Re: [LSF/MM TOPIC] do we really need PG_error at all?

linux-mm.kvack.org archive mirror
 help / color / mirror / Atom feed

From: Andreas Dilger <adilger@dilger.ca>
To: Jeff Layton <jlayton@redhat.com>
Cc: NeilBrown <neilb@suse.com>,
	James Bottomley <James.Bottomley@HansenPartnership.com>,
	linux-mm <linux-mm@kvack.org>,
	linux-fsdevel <linux-fsdevel@vger.kernel.org>,
	LKML <linux-kernel@vger.kernel.org>,
	lsf-pc <lsf-pc@lists.linuxfoundation.org>,
	Neil Brown <neilb@suse.de>,
	linux-scsi <linux-scsi@vger.kernel.org>,
	linux-block@vger.kernel.org
Subject: Re: [LSF/MM TOPIC] do we really need PG_error at all?
Date: Mon, 27 Feb 2017 15:51:24 -0700	[thread overview]
Message-ID: <DC27F5BA-BCCA-41FF-8D41-7BB99AA4DB26@dilger.ca> (raw)
In-Reply-To: <1488208047.2876.6.camel@redhat.com>

[-- Attachment #1: Type: text/plain, Size: 7794 bytes --]

On Feb 27, 2017, at 8:07 AM, Jeff Layton <jlayton@redhat.com> wrote:
> 
> On Mon, 2017-02-27 at 11:27 +1100, NeilBrown wrote:
>> On Sun, Feb 26 2017, James Bottomley wrote:
>> 
>>> On Mon, 2017-02-27 at 08:03 +1100, NeilBrown wrote:
>>>> On Sun, Feb 26 2017, James Bottomley wrote:
>>>> 
>>>>> [added linux-scsi and linux-block because this is part of our error
>>>>> handling as well]
>>>>> On Sun, 2017-02-26 at 09:42 -0500, Jeff Layton wrote:
>>>>>> Proposing this as a LSF/MM TOPIC, but it may turn out to be me
>>>>>> just not understanding the semantics here.
>>>>>> 
>>>>>> As I was looking into -ENOSPC handling in cephfs, I noticed that
>>>>>> PG_error is only ever tested in one place [1]
>>>>>> __filemap_fdatawait_range, which does this:
>>>>>> 
>>>>>> 	if (TestClearPageError(page))
>>>>>> 		ret = -EIO;
>>>>>> 
>>>>>> This error code will override any AS_* error that was set in the
>>>>>> mapping. Which makes me wonder...why don't we just set this error
>>>>>> in the mapping and not bother with a per-page flag? Could we
>>>>>> potentially free up a page flag by eliminating this?
>>>>> 
>>>>> Note that currently the AS_* codes are only set for write errors
>>>>> not for reads and we have no mapping error handling at all for swap
>>>>> pages, but I'm sure this is fixable.
>>>> 
>>>> How is a read error different from a failure to set PG_uptodate?

*Material for this exercise:*
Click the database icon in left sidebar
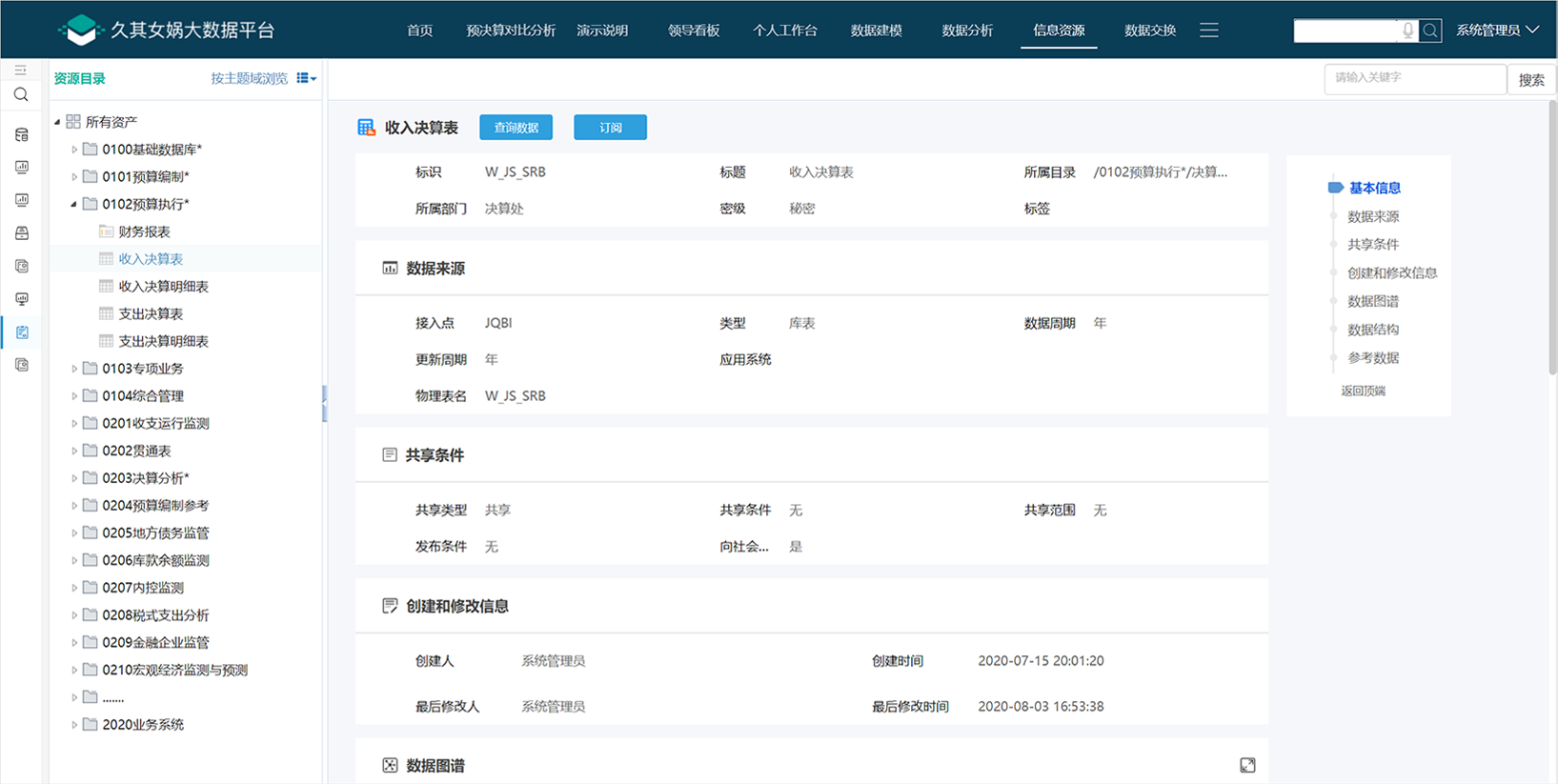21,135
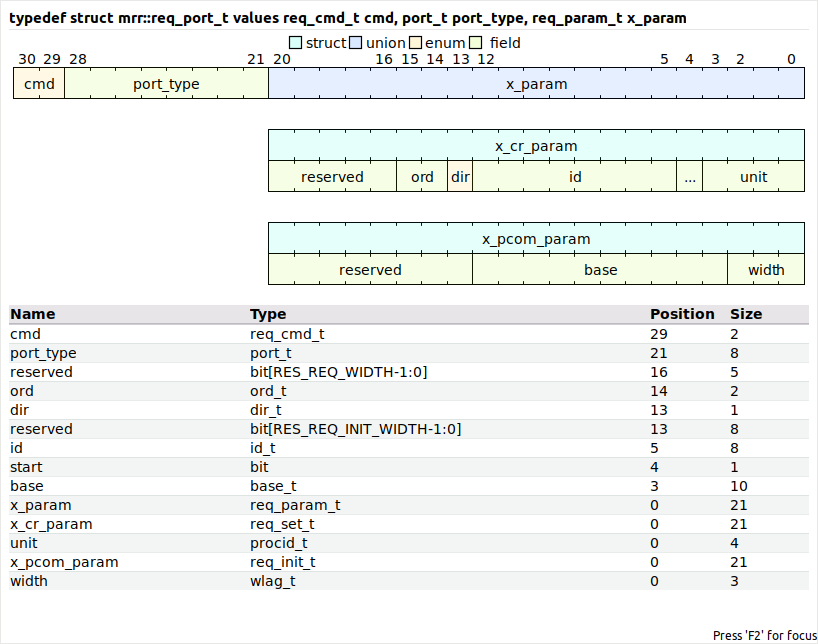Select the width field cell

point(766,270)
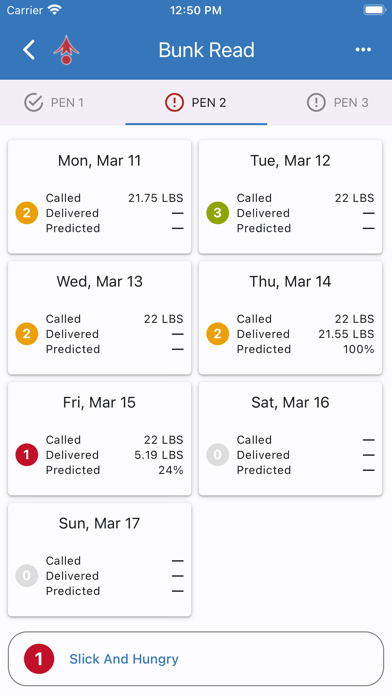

* * *

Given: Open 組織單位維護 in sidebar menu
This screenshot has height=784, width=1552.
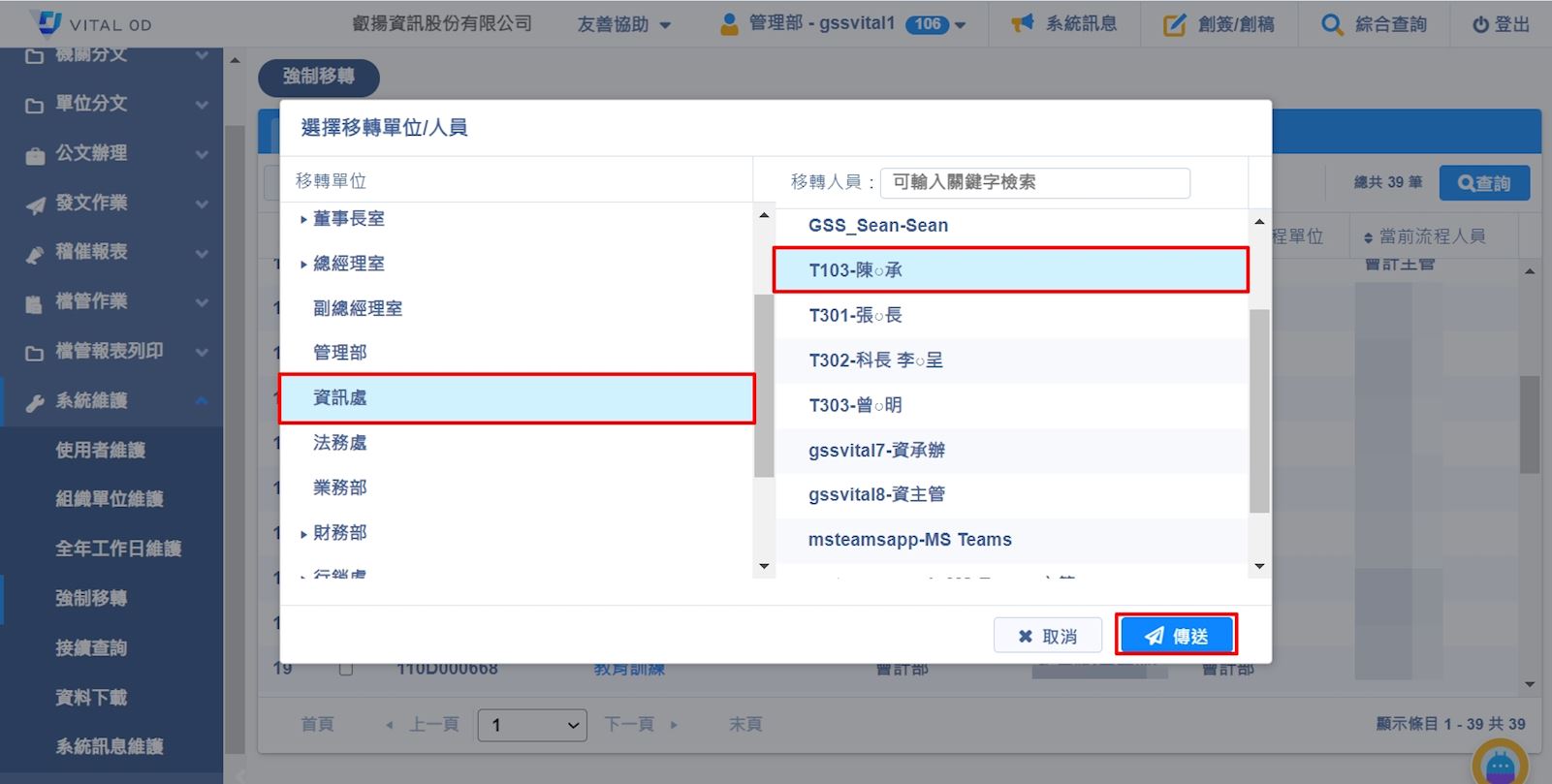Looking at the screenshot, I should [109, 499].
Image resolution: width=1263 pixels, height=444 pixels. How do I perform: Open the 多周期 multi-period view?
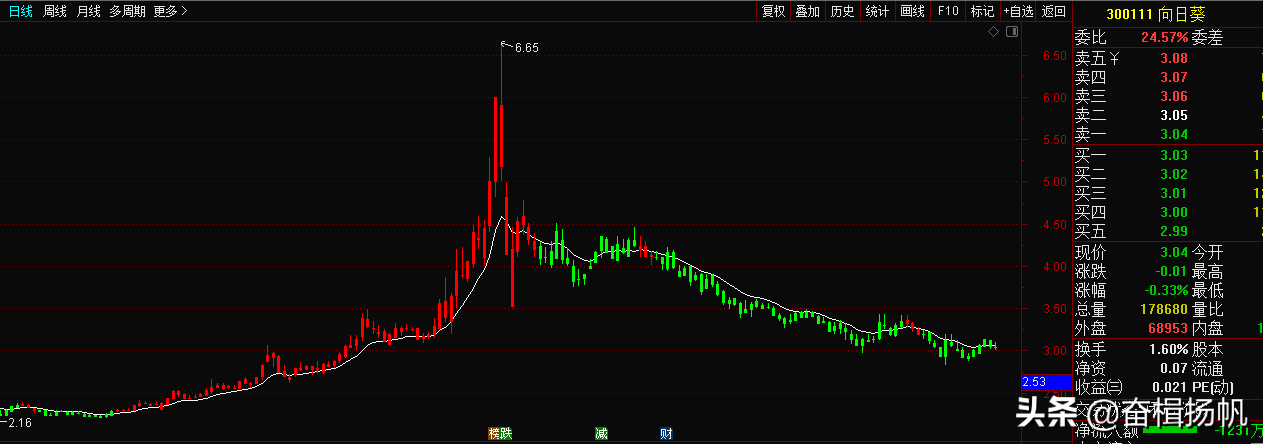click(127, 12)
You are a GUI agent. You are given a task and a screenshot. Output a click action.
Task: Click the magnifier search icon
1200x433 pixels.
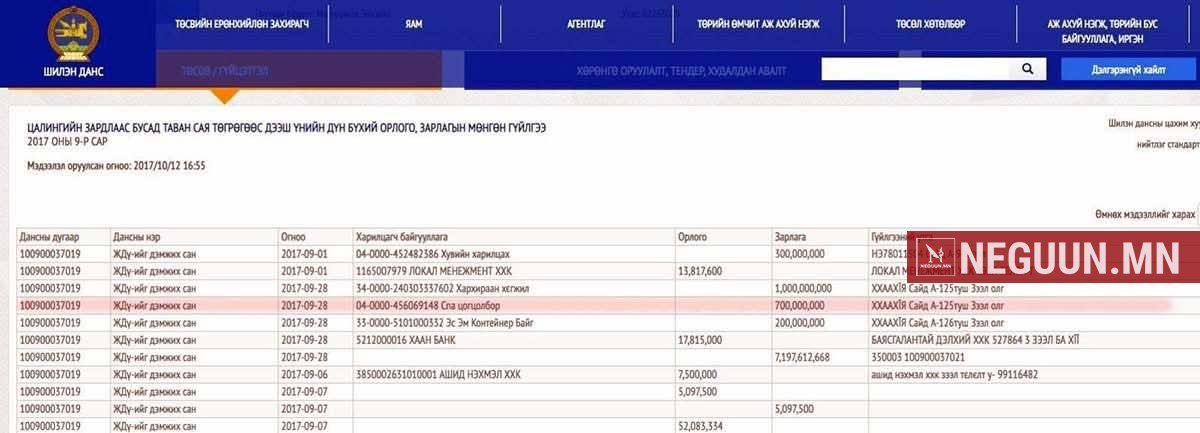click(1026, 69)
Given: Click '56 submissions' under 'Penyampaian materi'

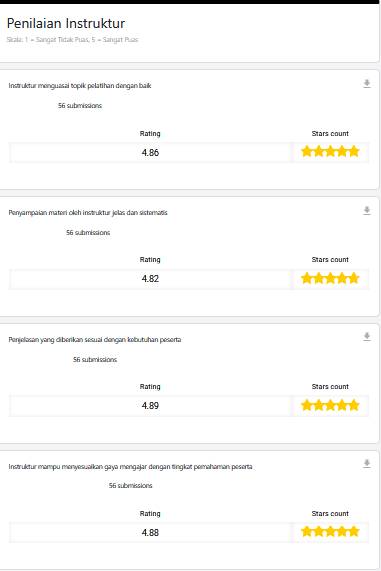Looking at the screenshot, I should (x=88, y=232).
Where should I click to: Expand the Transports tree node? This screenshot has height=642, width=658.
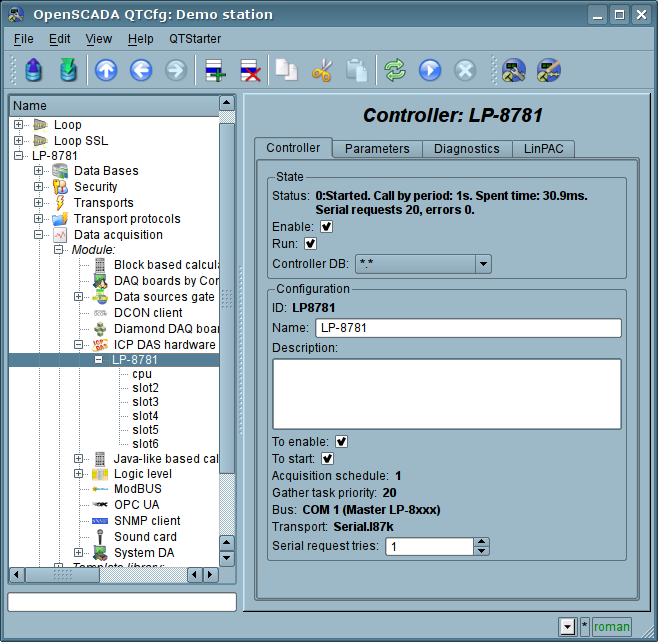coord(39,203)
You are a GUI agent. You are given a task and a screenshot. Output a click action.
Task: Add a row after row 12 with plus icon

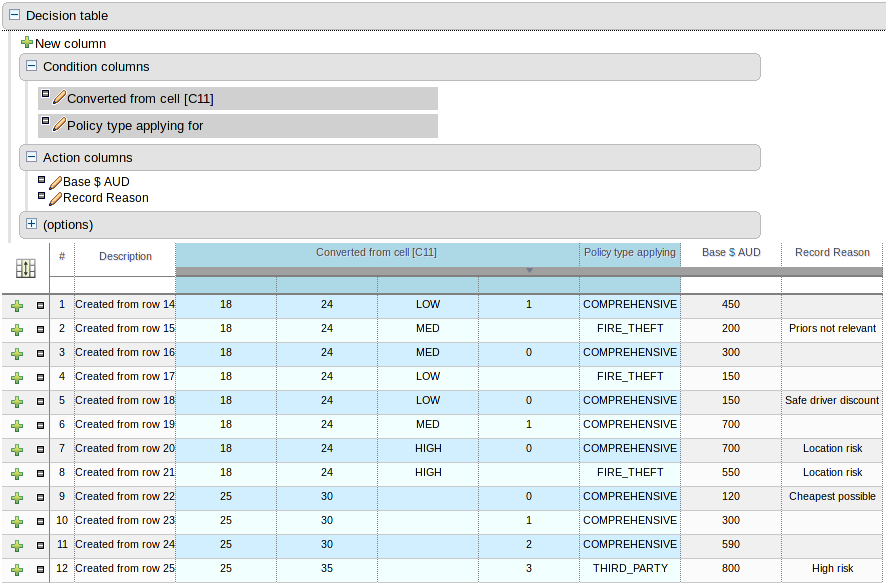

*Given instruction 1:* Output the entries from the line containing "Where should I" through the line containing "Task: Add a row after row 12 with plus icon", reproducing them verbatim. Leave any pictures out.
*Given instruction 2:* Write the next part of the mailing-list thread about PG_error, starting after its final line.

*Task output 1:*
Where should I click to: Expand the Transports tree node? This screenshot has height=642, width=658.
coord(39,203)
You are a GUI agent. You are given a task and a screenshot. Output a click action.
Task: Add a row after row 12 with plus icon

*Task output 2:*
>>>> Does PG_error suppress retries?
>>> 
>>> We don't do any retries in the code above the block layer (or at least
>>> we shouldn't).
>> 
>> I was wondering about what would/should happen if a read request was
>> re-issued for some reason.  Should the error flag on the page cause an
>> immediate failure, or should it try again.
>> If read-ahead sees a read-error on some future page, is it necessary to
>> record the error so subsequent read-aheads don't notice the page is
>> missing and repeatedly try to re-load it?
>> When the application eventually gets to the faulty page, should a read
>> be tried then, or is the read-ahead failure permanent?
>> 
>> 
>> 
>>> 
>>>>> 
>>>>> From the I/O layer point of view we take great pains to try to
>>>>> pinpoint the error exactly to the sector.  We reflect this up by
>>>>> setting the PG_error flag on the page where the error occurred.  If
>>>>> we only set the error on the mapping, we lose that granularity,
>>>>> because the mapping is mostly at the file level (or VMA level for
>>>>> anon pages).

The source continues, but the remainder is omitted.